Notre étude à certaines limites que nous soulignons dans cette partie. Tout d’abord nous nous basons sur des régimes observés au sein d’une population de volontaires ayant des caractéristiques et comportements alimentaires propres à leur caractère de volontaires. Ainsi, nos solutions sont applicables pour cet échantillon. Elles nécessiteraient d’être questionnées si elles devaient être généralisées à l’ensemble de la population. De plus, les solutions que nous avons obtenues ont été influencées par les choix méthodologiques de fonctions objectifs, de contraintes, de scénarios et de

procédure. Néanmoins, le choix de présenter 5 scénarios nous permet d’imaginer une partie des solutions que nous aurions obtenues en faisant d’autres scénarios. De plus, nous avons travaillé sur un peu plus de 200 items ce qui est peu par rapport aux répertoires alimentaires et aux produits alimentaires disponibles en France, d’autant plus que l’usage de l’optimisation a tendance à réduire la diversité des régimes alimentaires. Aussi, il aurait été intéressant de pouvoir ajouter d’autres dimensions de l’alimentation dans notre problème, relative à la toxicologie ou à d’autres impacts environnementaux par exemple. Néanmoins, à notre connaissance c’est la première étude en France qui considère d’autres impacts environnementaux que les émissions de gaz à effet de serre. Aussi, nous n’avons pas pu distinguer la composition des aliments en fonction de leur mode de production, saisonnalité ou lieux d’achats. Enfin, il aurait été très intéressant de tester la validité de nos solutions en terme agronomique, en testant, par exemple les relations entre coproduits. Ce qui aurait pu également apporter des éléments de réponses sur les systèmes alimentaires nécessaires à la mise en place de ces régimes. Enfin, il aurait été pertinent de tester la faisabilité de nos solutions en sollicitant des diététiciens pour réaliser des menus à partir de nos solutions. Ce qui nous aurait permis de les tester auprès de volontaires. Cela peut constituer une perspective de ce travail.

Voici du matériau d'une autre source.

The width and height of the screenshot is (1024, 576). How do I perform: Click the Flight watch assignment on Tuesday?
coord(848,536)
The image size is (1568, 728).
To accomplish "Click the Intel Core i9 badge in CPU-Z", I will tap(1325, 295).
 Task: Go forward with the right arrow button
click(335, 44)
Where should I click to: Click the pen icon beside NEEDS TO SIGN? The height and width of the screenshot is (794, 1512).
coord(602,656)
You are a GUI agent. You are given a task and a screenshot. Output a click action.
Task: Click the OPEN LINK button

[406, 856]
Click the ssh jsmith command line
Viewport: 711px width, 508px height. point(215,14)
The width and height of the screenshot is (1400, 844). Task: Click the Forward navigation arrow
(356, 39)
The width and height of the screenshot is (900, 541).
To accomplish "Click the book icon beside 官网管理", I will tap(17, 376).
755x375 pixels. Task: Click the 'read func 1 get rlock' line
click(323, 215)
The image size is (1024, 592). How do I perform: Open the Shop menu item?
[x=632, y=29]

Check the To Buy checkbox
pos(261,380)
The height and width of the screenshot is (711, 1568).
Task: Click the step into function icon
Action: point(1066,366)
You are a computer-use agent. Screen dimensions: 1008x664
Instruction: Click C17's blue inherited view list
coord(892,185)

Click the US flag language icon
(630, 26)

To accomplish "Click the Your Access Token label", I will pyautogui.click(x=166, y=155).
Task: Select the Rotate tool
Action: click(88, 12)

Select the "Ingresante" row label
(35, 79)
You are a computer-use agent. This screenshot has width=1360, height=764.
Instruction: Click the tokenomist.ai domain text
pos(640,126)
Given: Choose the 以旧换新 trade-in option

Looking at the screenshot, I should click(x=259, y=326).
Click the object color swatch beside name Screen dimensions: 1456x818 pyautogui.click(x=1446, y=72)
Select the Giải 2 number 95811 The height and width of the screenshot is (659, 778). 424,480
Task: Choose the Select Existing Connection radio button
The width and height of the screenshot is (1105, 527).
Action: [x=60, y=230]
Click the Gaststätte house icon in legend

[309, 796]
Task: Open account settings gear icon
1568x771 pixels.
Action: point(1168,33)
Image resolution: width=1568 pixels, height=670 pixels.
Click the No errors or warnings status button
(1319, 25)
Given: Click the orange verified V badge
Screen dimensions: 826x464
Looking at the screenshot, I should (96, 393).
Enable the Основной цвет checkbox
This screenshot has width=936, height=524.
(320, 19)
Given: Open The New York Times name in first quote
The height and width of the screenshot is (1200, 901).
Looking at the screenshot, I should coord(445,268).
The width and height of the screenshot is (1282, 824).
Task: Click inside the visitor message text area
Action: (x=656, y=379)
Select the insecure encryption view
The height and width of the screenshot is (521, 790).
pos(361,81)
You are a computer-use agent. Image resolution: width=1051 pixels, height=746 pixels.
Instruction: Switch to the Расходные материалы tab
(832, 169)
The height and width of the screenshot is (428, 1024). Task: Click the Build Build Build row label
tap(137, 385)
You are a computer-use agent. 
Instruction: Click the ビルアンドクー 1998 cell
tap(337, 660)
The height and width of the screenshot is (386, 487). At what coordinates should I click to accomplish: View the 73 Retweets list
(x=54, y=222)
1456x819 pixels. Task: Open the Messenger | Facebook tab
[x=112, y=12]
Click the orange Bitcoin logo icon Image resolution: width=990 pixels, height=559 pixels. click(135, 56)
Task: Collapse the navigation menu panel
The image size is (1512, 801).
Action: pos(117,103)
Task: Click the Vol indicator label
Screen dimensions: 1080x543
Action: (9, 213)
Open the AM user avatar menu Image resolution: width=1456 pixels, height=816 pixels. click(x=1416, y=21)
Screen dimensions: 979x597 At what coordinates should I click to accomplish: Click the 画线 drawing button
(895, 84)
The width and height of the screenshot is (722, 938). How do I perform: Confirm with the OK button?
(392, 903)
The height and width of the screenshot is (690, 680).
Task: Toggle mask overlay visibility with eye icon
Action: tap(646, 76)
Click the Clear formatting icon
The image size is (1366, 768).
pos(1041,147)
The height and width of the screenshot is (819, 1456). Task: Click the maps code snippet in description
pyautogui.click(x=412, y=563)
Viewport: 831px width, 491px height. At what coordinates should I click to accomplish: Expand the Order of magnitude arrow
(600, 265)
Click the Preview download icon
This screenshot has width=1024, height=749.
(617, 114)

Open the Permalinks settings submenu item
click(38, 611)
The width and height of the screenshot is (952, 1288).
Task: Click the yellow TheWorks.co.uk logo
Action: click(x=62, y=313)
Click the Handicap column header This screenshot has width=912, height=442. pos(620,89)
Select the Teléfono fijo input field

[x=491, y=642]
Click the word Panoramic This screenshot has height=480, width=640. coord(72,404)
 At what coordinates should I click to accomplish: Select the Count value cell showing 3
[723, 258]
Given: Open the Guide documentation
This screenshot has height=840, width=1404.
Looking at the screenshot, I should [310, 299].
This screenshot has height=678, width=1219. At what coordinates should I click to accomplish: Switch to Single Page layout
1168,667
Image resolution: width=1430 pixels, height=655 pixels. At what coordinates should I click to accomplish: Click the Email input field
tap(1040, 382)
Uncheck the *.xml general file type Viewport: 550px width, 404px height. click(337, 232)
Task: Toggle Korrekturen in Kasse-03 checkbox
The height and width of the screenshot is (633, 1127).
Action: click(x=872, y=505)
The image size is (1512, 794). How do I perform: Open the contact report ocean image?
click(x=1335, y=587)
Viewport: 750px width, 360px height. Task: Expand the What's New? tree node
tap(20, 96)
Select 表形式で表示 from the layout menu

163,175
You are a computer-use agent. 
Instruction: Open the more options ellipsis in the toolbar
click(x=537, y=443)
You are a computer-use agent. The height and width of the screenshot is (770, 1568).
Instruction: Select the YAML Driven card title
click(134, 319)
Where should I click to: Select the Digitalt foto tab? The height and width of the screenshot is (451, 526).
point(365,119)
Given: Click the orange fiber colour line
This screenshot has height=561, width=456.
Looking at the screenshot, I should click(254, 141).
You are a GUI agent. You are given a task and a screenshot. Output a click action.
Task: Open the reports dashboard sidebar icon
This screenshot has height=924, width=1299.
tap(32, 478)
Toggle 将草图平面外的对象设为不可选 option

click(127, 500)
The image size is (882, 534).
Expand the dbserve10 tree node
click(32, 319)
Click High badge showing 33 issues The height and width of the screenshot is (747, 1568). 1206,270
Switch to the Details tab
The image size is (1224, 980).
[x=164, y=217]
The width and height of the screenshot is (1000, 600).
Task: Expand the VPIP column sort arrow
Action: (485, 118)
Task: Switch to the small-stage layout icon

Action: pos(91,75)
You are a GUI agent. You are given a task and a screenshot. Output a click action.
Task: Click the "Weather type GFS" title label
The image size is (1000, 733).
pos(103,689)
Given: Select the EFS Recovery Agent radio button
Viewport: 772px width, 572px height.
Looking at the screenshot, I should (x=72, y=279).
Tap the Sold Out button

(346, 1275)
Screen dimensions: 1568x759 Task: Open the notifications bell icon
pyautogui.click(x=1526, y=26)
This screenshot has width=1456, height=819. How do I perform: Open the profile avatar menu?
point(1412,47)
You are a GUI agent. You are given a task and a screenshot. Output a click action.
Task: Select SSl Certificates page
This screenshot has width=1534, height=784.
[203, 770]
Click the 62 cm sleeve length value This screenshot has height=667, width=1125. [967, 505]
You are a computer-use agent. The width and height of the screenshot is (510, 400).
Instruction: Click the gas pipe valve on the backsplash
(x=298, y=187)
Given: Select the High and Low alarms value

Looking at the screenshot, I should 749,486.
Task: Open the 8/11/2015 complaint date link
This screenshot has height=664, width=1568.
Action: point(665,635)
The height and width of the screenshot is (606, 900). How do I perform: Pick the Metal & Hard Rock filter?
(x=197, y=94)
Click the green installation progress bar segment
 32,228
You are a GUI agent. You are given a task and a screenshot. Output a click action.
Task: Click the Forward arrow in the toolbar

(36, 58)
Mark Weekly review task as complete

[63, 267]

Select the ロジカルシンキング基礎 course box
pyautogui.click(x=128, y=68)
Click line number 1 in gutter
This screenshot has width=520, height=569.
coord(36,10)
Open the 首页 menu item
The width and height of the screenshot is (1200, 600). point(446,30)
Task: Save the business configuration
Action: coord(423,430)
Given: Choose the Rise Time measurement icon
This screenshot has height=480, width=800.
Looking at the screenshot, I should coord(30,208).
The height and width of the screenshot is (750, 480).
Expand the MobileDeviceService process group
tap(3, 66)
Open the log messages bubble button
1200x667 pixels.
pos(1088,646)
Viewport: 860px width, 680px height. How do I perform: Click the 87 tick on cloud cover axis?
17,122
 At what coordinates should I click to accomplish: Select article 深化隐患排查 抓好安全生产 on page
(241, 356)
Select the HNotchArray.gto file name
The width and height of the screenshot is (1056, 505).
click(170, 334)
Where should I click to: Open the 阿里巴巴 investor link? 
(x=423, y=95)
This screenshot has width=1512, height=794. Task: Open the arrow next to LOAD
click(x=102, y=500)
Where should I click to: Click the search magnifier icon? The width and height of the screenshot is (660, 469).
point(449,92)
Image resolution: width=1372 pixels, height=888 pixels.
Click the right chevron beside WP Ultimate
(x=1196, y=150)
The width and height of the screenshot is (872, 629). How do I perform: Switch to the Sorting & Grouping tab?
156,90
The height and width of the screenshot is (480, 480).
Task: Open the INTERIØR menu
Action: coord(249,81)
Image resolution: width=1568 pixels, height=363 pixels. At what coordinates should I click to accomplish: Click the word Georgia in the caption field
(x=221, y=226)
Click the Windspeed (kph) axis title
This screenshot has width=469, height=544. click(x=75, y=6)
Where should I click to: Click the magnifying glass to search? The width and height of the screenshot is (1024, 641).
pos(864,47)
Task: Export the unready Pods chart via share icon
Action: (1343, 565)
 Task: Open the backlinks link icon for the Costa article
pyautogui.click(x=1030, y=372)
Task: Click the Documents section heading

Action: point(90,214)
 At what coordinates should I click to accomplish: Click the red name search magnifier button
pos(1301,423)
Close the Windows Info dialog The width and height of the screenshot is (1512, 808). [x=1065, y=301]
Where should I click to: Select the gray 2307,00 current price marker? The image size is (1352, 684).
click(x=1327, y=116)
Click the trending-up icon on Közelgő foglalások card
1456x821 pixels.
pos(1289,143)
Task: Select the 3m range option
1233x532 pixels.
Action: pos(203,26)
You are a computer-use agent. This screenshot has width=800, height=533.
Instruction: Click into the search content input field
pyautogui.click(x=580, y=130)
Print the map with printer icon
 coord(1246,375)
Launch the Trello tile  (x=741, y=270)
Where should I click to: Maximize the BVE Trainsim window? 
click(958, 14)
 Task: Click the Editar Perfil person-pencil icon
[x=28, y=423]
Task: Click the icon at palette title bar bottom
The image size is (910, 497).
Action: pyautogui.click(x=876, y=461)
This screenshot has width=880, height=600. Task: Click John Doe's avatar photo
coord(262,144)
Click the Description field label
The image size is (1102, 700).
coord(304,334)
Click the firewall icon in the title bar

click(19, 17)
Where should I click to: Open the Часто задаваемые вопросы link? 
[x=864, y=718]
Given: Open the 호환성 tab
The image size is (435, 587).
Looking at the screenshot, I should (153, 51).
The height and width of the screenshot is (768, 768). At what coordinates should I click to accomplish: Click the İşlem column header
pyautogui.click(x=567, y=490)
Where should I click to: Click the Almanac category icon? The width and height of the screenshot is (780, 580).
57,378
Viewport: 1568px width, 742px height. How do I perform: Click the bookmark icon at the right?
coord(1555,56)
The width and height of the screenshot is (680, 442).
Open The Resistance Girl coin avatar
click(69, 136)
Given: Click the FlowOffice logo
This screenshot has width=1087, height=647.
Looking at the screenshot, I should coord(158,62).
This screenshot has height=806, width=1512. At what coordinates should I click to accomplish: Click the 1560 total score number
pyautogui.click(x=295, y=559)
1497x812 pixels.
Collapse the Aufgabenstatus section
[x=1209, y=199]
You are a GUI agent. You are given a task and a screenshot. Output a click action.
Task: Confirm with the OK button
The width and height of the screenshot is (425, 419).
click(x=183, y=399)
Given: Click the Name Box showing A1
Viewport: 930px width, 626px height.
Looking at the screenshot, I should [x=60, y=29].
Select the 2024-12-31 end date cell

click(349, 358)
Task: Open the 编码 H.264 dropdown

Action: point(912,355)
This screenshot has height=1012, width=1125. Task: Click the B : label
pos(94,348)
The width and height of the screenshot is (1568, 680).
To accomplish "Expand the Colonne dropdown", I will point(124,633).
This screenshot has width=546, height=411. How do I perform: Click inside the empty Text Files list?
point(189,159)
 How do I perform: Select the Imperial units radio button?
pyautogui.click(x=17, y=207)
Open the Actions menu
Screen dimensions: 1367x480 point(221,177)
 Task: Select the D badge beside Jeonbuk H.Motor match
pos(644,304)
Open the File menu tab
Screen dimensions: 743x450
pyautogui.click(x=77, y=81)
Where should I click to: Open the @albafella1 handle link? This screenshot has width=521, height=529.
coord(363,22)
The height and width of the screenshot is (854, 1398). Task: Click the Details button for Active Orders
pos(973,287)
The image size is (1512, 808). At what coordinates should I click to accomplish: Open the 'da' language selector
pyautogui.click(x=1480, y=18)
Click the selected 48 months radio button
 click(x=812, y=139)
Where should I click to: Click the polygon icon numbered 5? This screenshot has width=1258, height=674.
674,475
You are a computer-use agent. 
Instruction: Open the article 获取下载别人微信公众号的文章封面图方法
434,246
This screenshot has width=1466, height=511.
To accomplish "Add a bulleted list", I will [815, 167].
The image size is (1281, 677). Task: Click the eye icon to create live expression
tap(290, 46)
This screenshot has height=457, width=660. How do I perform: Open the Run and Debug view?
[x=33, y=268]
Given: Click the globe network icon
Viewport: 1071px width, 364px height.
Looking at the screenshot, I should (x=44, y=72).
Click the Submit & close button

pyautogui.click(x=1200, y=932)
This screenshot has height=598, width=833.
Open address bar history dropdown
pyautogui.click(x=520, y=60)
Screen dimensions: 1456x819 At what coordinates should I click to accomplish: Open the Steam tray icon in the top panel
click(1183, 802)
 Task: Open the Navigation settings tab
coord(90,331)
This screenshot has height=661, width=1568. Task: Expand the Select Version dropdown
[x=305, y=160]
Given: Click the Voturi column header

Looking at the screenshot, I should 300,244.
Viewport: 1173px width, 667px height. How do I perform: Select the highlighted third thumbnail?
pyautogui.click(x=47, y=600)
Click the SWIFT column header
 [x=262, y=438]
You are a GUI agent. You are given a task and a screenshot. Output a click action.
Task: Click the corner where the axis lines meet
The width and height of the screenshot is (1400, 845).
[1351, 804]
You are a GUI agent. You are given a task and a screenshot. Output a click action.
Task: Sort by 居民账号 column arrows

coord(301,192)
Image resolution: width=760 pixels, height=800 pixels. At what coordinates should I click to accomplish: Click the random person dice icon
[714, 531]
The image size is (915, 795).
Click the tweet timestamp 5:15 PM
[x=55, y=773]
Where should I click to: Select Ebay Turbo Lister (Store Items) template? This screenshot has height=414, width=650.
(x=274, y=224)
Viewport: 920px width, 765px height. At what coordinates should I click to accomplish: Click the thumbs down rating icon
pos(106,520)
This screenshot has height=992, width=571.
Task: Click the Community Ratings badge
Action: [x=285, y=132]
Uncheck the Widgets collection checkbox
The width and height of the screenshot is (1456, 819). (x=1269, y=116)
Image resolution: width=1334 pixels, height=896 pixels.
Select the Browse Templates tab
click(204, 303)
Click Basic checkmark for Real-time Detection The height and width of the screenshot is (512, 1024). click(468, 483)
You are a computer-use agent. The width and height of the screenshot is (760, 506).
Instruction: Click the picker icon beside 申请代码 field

Notre étude apporte de nouveaux éléments dans le domaine de recherche utilisant l’optimisation pour l’identification de régimes alimentaires plus durables, car nous avons pu mener l’optimisation à une échelle individuelle, des régimes alimentaires pour un grand nombre de participants présentant des profils variés. Ce qui nous a permis d’identifier et de distinguer des solutions selon les régimes de départ des participants. La non-représentativité de la population est aussi un atout, car elle donne accès à des profils potentiellement plus durables que ceux de la population générale. Aussi, le processus d’optimisation multicritère et hiérarchique mis en place dans cette étude est original et permet de définir plusieurs objectifs. L’étude des solutions intermédiaires apporte des éléments intéressants pour nos analyses.